Especially in order to determine the stone chip resistance of coatings that should provide effective protection of metal substrates from corrosion, the adhesion value at the interface is the main concern. By hitting the test piece with a steel ball, the situation encountered in practice can be replicated, but only under slightly satisfactory conditions. The force transmission through the film is approximately equal to the static load case; that is, it is calculated almost the same as for the indentation test.
The graph is based on the adhesion information of the circular peel graph generated by the impact load of the paint film
Thus, in the disbond zone, two types of stress are active: negative tensile stress (i.e., compressive stress) in the center of the circular disbond zone, and, more importantly, shear stress in the annual zone. The size of the disbonded area, primarily the largest diameter, can be used to measure adhesion at the interface, and it is convenient to measure adhesion in terms of diameter or (better yet) the area of the disbonded area. Therefore, the absolute value of the adhesion force indicative of a low level of adhesion at an extended separation site can be calculated, at least in principle, but some additional parameters need to be considered.

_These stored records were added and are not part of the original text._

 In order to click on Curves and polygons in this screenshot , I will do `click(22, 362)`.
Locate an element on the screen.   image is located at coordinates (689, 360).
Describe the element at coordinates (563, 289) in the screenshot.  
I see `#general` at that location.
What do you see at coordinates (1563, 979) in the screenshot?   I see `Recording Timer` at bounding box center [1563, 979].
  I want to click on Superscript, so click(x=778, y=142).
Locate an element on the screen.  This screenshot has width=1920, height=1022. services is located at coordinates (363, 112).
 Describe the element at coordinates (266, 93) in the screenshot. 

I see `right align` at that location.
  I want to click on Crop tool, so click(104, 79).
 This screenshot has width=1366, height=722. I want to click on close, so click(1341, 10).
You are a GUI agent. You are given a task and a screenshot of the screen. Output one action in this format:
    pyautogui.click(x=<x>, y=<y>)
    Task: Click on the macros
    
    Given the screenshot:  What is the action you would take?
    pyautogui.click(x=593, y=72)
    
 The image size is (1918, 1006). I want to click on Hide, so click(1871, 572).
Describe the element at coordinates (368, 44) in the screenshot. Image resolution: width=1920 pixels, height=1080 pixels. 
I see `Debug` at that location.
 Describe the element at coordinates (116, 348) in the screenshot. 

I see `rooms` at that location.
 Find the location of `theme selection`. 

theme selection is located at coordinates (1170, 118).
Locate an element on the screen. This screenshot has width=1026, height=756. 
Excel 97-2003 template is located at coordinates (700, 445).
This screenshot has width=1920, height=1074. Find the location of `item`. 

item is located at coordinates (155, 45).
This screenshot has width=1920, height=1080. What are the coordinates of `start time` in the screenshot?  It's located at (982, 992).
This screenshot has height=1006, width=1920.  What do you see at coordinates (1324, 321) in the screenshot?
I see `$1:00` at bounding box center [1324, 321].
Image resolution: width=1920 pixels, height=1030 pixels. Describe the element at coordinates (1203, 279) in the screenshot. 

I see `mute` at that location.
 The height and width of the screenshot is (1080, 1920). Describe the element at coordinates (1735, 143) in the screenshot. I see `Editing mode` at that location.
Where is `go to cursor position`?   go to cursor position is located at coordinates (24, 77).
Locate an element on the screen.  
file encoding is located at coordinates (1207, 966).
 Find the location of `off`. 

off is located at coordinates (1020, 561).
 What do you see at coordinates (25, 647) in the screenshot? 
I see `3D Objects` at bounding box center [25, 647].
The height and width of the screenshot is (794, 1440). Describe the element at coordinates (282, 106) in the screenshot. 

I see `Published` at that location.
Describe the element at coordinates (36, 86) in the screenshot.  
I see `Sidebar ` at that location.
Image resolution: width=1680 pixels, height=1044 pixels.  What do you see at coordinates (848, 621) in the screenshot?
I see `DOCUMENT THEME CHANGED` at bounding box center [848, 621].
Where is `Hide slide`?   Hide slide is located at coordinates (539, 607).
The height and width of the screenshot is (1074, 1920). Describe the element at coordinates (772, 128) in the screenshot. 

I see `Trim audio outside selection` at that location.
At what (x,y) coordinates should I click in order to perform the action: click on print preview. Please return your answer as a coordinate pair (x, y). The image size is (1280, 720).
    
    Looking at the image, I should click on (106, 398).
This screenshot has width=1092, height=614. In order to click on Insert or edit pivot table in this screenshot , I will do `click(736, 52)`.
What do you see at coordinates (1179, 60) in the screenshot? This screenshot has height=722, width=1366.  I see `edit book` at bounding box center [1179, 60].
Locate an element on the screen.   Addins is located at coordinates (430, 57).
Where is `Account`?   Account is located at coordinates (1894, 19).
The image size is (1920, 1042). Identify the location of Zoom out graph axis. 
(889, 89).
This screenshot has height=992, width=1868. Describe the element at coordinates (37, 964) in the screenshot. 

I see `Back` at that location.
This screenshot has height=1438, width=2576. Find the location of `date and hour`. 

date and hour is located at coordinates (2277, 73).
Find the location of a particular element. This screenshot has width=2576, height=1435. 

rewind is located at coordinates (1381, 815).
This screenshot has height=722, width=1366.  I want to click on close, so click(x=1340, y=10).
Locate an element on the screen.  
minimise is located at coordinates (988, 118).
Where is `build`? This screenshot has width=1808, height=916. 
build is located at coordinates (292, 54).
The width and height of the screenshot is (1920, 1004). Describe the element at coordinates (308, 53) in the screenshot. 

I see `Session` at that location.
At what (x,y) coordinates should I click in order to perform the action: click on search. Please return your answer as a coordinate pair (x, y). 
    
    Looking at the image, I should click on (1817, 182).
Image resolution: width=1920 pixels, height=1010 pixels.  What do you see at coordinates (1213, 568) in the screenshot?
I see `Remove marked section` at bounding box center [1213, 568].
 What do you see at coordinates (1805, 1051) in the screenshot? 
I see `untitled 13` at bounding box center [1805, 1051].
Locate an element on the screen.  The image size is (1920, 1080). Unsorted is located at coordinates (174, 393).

The first is the significant effect of film thickness. For thin films, the separation zone is more concentrated near the impact axis. In areas where the coating is thicker, under the same test conditions, the area affected by the stress is larger, resulting in delamination. The details of this relationship are readily understood based on a particular scheme valid for the internal stress distribution throughout the film. The other parameters of the bond strength calculation are related to the impact of the steel ball.
Its mass, diameter and velocity -- before and after the impact -- need to be known, as well as the (usually short) duration of the impact, during which energy is transferred into the membrane.